According to Fitch’s Mortgage Market Index for March, the credit rating agency expects mortgage interest rates to stay “broadly stable” for the rest of the year.  

It said borrowers would still benefit from lower rates, which now puts a five-year fixed mortgage at 75 per cent loan to value (LTV) down from a 5.6 per cent peak in October to 4.4 per cent now. 

A 25-year term for a £100,000 mortgage represents a £70 monthly saving compared to October but for people refinancing off rates of around two per cent, payments will increase.  

Fitch said the same representative mortgage could result in a 30 per cent jump in monthly payments from £424 to £550. 

The firm said rates were still historically high and the reductions so far had been “modest”, leaving rates three per cent higher than they were last year. 


High LTV borrowers less impacted 

Mortgages at higher LTV tiers have seen smaller increases due to lenders reducing margins.  

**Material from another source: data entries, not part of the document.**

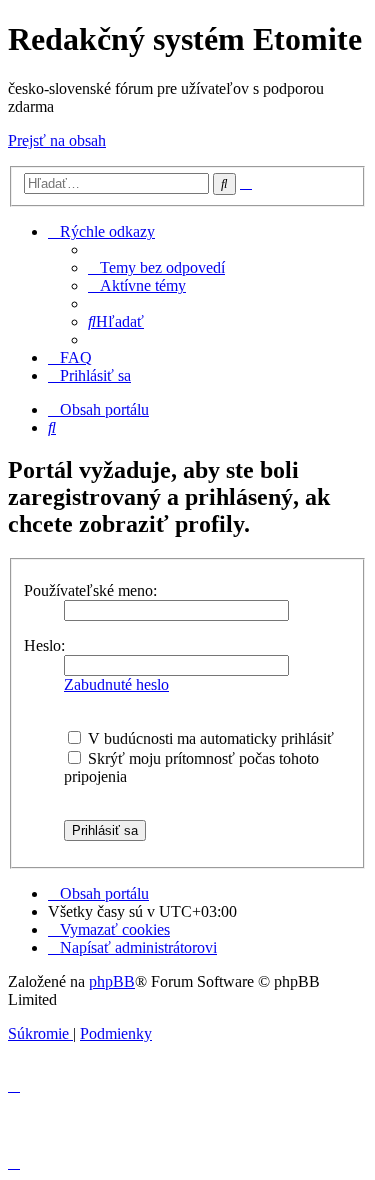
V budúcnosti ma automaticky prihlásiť (209, 738)
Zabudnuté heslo (116, 684)
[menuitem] (156, 267)
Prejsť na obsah (57, 140)
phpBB (112, 981)
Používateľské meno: (90, 590)
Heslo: (44, 645)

The average rate for a five-year fix at 95 per cent LTV is now around 5.4 per cent, having peaked at 6.2 per cent. Higher LTV mortgages used to be around 1.5 per cent higher than the equivalent at 75 per cent LTV, but this has now narrowed to a one per cent gap, Fitch said. 

It also noted that borrowers who were on a 95 per cent LTV mortgage three or more years ago would be benefitting from a rise in house prices and therefore able to refinance at 75 per cent LTV, which would further guard them from a payment shock. 


Potential for more arrears 

The firm predicted that around £220bn of residential mortgage debt would mature this year, a 40 per cent increase on last year.  

It said many of these loans would be coming from 2021 when the market was fuelled by the stamp duty holiday. 

Fitch said this could cause “performance deterioration” which could result in a rise in owner-occupied mortgage arrears. It said arrears of three months of more could increase from 0.8 per cent to one to 1.25 per cent. 

It added: “We expect a deterioration in mortgage performance as high interest rates and inflation put household finances under pressure. While most households have the ability to absorb projected cost increases those at the lower end of the income scale, those with higher loan-to-income borrowing and those with variable rate debt are most vulnerable.  

“We expect a modest rise in foreclosures as lenders will be accommodating with forbearance provided borrowers can meet interest payments. Forbearance arrangements are likely to increase alongside arrears.”